By the end of the third day, the drawings are done. Many are spectacular reproductions of classical art. Others are wildly contemporary, like one last year of a shark in a swimming pool and another of a TV dinner. Geometric designs are popular too.
The festival, coordinated by the Santa Barbara County Education Office, is free to the crowds who come each year to peruse the unusual art. But it's also a fund-raiser for the Children's Creative Project, an organization administered by the office, that brings fine arts programs into the schools. Businesses, organizations and others sponsor the artwork by buying the squares.
The idea of street art is steeped in Italian history dating to the 16th Century. Vagabond painters would arrive in small towns and transform the sidewalks and plazas into showcases for their work, which would then wash away with the next rain.
The tradition was called "I Madonnari" because the artists would try to reproduce the image of the Madonna. The Italian village of Grazie di Curtatone carries on the tradition with an international street painting fair every year in front of the church.
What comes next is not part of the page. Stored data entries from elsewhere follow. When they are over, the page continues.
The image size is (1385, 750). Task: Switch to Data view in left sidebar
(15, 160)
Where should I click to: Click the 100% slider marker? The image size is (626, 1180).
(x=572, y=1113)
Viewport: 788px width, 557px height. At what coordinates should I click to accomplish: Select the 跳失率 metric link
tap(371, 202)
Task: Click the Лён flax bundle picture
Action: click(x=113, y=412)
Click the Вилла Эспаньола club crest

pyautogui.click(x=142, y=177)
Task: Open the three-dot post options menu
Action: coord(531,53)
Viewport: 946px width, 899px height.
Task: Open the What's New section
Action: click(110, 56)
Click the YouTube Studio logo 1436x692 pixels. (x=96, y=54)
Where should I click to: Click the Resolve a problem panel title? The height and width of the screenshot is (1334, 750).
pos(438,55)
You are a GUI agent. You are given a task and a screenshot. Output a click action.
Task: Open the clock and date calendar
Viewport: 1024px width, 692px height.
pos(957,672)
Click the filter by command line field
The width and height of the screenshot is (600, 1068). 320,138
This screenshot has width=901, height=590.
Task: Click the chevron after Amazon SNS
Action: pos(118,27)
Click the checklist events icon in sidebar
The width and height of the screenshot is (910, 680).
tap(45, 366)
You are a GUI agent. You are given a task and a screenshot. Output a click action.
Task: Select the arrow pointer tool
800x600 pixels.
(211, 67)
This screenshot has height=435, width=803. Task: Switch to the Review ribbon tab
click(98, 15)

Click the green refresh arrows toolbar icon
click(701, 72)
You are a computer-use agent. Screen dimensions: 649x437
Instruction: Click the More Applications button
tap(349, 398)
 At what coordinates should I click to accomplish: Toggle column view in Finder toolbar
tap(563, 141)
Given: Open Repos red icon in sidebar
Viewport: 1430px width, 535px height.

This is the eighth year that the Santa Barbara Mission has been the setting for "I Madonnari." It's the fifth time Roberts has sprawled out on the pavement with his pastels to re-create a classic.
This year, the Los Angeles resident will be the featured artist at the festival. He'll have a gigantic spot--15-by-20--where he plans to reproduce a portion of the "Last Judgment," painted by Michelangelo in the Sistine Chapel. He prefers doing the classics, rather than contemporary creations.
"I like keeping it along those lines, considering the Santa Barbara Mission and the theme of the festival," he said.
Although many artists at the festival use a grid system to sketch their work, Roberts eyeballs it freehand. He's had a lot of practice. When he was only 15 he was doing caricatures of people at street fairs. Now he sculpts, teaches art, designs shoes--all in addition to his poster art.
Even so, the rigors of street art take their toll.
"You must have on kneepads," Roberts said. "You're constantly on your knees." Not to mention killer backaches from the strain of such intense work. He hopes massages and a little yoga will ease him through the weekend.
Roberts will be working at the base of the mission. Visitors at the festival can stroll around the plaza and peruse the artwork, or they can sample Italian food on the grass where a market will be set up. Live music, even a singer performing Italian love songs, will be ongoing during the three days.
Sunday's activities will wind up with a free concert at 6 p.m. in the mission's chapel by members of the Santa Barbara Chamber Orchestra.
* WHAT: "I Madonnari" Italian Street Painting Festival.
* WHEN: Saturday,, Sunday and Monday from 11 a.m. to 6 p.m.
* WHERE: Santa Barbara Mission, 2201 Laguna St., Santa Barbara.
* COST: Free.
* FYI: There is limited parking at the mission so be prepared to track down a spot in the area, which is mostly residential.